Todas las comunidades autónomas incluyen en su cartera de prestaciones una renta mínima de inserción. Su cuantía y el período durante el que se paga varía considerablemente de unas a otras. Paradójicamente, las tres con las rentas más bajas –Andalucía, Castilla-La Mancha y Extremadura, por debajo de los 22.500 euros– son precisamente las que mayores restricciones imponen en esta prestación: seis meses –prorrogables excepto en Andalucía, aunque ampliado a doce para el próximo año–. En Asturias y Castilla-León no hay límite temporal para la percepción, que se mantendrá siempre que se cumplan los requisitos establecidos, con valoraciones anuales para corroborarlo. Andalucía (406 euros) se sitúa por debajo de la media de 436 euros. Navarra y el País Vasco encabezan las mensualidades más altas. Superan los seiscientos euros y pueden llegar a 972 en función de los miembros de la familia. La limitación temporal es habitual en la mayoría de regiones, solo Asturias no lo establece, según la Memoria 2016 del Consejo Económico y Social de España.

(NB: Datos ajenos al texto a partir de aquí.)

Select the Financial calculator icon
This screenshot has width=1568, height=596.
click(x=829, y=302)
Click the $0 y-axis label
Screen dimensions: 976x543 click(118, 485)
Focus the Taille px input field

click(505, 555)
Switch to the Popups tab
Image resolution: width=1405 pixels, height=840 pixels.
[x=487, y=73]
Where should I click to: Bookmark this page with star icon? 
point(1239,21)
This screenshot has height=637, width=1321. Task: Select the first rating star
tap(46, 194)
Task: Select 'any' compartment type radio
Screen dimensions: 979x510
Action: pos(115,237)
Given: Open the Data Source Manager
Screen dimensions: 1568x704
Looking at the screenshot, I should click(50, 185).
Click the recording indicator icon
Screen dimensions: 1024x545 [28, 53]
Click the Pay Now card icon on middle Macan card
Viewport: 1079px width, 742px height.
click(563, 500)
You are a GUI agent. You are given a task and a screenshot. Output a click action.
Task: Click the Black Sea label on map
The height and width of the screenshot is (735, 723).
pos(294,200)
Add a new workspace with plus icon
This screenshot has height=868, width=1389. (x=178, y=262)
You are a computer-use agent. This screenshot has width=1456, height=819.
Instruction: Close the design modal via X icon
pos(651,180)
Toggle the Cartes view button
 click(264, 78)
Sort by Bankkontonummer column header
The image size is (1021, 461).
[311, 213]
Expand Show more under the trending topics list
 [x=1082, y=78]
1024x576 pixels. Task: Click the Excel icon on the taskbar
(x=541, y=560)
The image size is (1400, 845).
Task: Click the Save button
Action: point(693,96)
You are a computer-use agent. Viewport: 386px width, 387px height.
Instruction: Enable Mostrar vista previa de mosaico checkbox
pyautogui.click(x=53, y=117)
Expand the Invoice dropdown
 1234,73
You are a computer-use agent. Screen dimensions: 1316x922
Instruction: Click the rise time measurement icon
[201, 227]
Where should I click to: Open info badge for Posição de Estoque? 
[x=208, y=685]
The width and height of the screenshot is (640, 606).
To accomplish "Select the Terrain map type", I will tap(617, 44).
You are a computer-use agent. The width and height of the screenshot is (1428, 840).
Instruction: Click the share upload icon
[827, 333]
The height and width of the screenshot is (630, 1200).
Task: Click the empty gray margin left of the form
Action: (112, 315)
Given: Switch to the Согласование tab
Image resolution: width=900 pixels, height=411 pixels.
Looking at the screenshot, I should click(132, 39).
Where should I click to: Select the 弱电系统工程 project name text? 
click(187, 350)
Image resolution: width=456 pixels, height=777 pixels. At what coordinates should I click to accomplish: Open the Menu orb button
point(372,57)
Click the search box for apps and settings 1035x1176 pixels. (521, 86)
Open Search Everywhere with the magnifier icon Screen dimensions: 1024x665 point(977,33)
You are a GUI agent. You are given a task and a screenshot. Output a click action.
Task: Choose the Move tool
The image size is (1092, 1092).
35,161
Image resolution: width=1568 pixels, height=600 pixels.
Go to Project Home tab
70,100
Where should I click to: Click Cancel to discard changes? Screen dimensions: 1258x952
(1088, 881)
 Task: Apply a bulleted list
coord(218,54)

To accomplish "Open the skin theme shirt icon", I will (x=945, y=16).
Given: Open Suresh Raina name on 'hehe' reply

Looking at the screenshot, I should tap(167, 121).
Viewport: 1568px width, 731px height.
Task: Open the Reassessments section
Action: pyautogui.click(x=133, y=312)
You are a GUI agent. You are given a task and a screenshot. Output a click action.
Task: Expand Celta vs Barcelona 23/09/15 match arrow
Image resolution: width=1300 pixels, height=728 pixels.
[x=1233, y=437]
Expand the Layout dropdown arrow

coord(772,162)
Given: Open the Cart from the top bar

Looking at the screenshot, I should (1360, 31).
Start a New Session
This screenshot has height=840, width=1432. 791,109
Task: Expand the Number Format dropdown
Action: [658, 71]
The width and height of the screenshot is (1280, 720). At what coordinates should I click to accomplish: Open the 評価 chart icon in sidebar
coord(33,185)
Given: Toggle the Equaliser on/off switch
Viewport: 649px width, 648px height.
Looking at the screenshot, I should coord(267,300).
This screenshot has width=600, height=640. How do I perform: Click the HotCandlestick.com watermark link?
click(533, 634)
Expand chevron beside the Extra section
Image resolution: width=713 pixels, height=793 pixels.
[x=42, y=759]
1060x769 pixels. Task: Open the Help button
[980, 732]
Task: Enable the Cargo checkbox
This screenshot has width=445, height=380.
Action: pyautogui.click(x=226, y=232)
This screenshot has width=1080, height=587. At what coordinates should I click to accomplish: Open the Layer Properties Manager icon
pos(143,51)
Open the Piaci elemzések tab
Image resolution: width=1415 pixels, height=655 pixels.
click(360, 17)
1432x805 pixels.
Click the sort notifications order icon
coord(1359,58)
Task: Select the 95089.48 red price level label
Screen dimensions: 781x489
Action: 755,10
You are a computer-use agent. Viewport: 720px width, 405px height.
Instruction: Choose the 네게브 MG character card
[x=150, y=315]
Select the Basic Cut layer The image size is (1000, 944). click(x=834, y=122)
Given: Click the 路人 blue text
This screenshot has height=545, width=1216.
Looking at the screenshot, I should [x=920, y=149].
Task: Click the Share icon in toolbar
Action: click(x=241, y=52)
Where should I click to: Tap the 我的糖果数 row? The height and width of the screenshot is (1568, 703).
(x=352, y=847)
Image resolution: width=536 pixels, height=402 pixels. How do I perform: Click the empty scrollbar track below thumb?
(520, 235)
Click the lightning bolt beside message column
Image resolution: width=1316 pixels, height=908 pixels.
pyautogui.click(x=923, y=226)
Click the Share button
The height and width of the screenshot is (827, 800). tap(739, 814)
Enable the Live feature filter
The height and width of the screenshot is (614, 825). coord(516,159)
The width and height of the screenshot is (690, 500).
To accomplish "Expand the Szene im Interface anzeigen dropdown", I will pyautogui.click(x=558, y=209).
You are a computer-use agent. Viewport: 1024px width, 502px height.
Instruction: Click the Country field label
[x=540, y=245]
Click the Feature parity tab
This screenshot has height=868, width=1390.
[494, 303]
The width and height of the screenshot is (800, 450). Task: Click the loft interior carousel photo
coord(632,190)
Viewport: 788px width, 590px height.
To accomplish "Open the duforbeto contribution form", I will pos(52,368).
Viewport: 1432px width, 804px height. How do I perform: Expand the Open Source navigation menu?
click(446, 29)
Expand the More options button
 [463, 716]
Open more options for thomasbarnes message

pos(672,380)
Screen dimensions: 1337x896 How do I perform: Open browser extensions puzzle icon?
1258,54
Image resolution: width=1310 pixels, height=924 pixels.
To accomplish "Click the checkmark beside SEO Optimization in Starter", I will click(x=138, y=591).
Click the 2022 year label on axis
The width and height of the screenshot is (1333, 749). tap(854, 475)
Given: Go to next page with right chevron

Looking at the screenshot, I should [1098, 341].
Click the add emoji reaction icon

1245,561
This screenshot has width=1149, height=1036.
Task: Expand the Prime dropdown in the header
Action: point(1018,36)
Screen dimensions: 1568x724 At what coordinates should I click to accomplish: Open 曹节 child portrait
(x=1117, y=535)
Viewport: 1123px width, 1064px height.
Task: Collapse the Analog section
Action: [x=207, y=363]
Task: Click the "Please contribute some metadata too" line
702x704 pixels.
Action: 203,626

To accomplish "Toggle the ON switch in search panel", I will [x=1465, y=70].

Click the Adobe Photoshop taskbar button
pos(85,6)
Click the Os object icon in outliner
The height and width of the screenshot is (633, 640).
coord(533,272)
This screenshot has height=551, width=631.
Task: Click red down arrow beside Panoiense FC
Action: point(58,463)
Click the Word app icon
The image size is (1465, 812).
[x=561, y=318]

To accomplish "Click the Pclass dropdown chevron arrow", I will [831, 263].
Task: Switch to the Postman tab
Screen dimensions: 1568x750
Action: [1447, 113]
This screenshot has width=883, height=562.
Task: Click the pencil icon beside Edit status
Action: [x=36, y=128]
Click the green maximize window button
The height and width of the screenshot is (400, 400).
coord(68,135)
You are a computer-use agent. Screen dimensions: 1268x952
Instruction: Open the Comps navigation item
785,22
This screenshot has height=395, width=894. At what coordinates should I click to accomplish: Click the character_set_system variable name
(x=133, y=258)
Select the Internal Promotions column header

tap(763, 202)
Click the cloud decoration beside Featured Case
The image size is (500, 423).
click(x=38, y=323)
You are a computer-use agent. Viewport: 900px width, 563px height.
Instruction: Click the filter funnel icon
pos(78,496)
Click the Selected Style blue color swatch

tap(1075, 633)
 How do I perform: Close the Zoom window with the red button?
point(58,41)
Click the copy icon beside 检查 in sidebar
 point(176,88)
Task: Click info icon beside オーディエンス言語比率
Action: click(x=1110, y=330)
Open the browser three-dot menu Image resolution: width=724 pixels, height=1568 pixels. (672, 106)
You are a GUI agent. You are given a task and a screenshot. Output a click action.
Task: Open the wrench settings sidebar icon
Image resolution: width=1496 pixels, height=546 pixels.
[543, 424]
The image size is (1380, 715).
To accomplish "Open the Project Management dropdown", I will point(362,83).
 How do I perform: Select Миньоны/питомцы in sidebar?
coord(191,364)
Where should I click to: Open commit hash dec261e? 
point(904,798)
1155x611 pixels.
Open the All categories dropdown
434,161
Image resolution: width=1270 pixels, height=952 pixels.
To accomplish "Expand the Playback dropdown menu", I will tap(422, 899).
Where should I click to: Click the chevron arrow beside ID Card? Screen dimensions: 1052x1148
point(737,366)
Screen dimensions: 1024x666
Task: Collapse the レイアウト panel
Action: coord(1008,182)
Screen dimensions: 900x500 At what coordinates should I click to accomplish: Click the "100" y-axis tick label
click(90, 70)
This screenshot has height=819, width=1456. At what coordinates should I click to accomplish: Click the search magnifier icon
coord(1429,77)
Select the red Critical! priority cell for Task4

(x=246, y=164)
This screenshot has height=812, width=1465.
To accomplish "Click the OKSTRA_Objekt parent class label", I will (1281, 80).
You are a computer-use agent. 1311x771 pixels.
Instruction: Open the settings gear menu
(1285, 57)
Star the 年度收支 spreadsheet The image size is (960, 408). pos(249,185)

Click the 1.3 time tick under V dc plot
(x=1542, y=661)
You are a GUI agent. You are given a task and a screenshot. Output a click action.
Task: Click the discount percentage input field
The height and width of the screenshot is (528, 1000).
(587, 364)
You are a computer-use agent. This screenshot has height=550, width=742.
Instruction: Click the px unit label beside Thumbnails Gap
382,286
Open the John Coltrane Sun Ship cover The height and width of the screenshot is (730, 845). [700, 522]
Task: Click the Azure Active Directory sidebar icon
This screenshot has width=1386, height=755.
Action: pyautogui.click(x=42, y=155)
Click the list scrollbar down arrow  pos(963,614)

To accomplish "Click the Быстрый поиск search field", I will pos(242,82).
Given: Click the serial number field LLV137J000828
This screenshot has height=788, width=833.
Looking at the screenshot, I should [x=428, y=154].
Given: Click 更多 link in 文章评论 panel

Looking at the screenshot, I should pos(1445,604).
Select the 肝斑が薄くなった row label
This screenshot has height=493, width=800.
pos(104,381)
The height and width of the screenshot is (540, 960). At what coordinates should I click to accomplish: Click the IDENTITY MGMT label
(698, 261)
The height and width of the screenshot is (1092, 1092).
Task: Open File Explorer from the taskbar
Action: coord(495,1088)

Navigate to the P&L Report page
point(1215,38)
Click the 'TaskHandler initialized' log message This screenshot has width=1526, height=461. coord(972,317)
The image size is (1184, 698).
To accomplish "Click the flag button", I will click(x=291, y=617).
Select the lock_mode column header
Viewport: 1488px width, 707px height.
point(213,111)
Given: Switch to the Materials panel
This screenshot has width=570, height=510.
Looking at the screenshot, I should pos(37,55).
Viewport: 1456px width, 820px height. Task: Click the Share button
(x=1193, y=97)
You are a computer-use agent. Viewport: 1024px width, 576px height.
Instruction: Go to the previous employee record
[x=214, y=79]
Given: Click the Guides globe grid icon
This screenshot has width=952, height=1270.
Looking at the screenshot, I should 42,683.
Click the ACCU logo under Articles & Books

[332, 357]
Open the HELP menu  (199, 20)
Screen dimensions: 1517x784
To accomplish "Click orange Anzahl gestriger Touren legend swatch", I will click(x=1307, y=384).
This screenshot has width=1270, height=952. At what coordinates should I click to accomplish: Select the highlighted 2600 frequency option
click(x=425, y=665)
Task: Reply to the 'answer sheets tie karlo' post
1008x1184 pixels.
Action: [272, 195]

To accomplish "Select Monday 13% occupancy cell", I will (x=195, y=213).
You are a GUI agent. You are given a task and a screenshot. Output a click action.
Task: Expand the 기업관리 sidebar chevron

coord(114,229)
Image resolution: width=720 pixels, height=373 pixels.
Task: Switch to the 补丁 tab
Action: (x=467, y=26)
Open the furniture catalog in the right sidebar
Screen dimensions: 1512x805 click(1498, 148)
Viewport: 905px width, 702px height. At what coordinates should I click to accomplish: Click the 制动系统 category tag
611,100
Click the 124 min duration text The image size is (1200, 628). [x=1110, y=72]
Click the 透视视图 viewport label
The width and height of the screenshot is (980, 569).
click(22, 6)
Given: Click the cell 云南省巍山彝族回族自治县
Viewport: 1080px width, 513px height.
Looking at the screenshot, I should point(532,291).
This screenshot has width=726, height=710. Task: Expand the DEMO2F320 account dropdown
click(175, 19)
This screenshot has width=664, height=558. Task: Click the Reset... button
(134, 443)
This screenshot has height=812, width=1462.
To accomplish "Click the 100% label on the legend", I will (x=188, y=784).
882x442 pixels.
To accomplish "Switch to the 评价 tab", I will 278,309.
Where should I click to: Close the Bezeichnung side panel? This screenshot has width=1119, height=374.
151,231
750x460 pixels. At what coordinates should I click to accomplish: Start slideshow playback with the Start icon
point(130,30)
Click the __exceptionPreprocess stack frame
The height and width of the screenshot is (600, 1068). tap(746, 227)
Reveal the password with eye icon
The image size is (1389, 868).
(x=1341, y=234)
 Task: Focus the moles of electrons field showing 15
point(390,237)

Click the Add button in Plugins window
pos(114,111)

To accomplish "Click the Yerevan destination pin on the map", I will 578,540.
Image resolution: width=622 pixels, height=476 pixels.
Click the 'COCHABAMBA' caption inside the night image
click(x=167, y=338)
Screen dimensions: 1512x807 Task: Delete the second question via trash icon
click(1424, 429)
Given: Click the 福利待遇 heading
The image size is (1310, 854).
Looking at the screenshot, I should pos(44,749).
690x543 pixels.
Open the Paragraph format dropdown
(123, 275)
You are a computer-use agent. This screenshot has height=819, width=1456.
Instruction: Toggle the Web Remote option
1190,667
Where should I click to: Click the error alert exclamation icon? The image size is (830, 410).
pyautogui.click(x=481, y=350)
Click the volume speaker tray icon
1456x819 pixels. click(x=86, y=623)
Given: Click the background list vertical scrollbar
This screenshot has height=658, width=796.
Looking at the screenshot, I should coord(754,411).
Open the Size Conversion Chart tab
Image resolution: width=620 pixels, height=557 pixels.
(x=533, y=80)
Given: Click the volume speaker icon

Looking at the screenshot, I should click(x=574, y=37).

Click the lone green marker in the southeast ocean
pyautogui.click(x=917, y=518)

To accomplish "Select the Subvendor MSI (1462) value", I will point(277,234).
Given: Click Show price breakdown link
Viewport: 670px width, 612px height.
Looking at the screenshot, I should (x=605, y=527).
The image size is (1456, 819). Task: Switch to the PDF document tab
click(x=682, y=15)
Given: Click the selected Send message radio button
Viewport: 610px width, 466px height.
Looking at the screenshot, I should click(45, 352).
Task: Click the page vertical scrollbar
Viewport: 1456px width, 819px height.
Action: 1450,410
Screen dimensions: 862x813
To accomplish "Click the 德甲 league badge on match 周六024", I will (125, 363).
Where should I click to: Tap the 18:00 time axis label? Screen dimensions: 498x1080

El aumento presupuestario en 2018 es un avance innegable. Los beneficiados serán menos de los 51.656 que lo cobraron en 2015, pero la ayuda se extenderá un año. El período con mayor alcance fue 2013: 55.711 personas percibieron el llamado «salario social». Solo en 2016, fueron rechazadas o archivadas el 39% de las solicitudes (21.904 frente a las 34.980 aceptadas). Entonces se pagaban durante un máximo de seis meses. El presupuesto destinado a ello alcanzó los 111 millones, diez menos que en 2015. Las oscilaciones presupuestarias están conectadas con los compromisos futuros adquiridos, ya que la previsión estaba en torno a 90 millones anuales. El aumento de peticiones en 2015 obligó a reservar 32,5 millones del siguiente ejercicio, provocando una reducción tanto de usuarios como de dinero disponible en 2016, como explica en su Memoria de actividades la Secretaría General de Servicios Sociales, perteneciente a la Consejería de Igualdad. La realidad es que desde 2013, cuando se alcanzó el tope de 148 millones y 55.711 beneficiarios, ambos parámetros han sufrido una caída notable. Los Presupuestos de 2018 recuperarán y aumentarán la cuantía hasta los 198 millones. Pero la cuestión de fondo es ¿por qué se habla de renta básica cuando se aspira a una renta mínima?

La Ley de Renta Básica ha sido una reivindicación histórica de IU. Durante su etapa en el Gobierno andaluz (2012-2015), el único avance fue la creación de un grupo de trabajo. Su planteamiento nunca pasó por que fuera universal –incluso no pueden recibirla menores de 25 años, excepto ex tutelados por la Junta–. Tanto la Junta, a través de la consejera de Hacienda, como el PSOE, por boca de su portavoz parlamentario, se detuvieron especialmente durante el pasado debate de los Presupuestos en lo que calificaron como una «medida histórica», a la que se refirieron repetidamente como «renta básica». Parece una mera cuestión de términos, pero la diferencia entre una y otra es muy amplia. Ambos políticos insistieron además en calificarlo como «un nuevo derecho» pese a que en principio solo continúa con lo implantado en 1.999, cuando nació el salario social. Los cálculos de la organización Save the Children señalan que para que la renta mínima tenga un verdadero impacto debería al menos triplicar el dinero destinado. De otra forma, miles de familias que cumplen los requisitos seguirán recibiendo una negativa.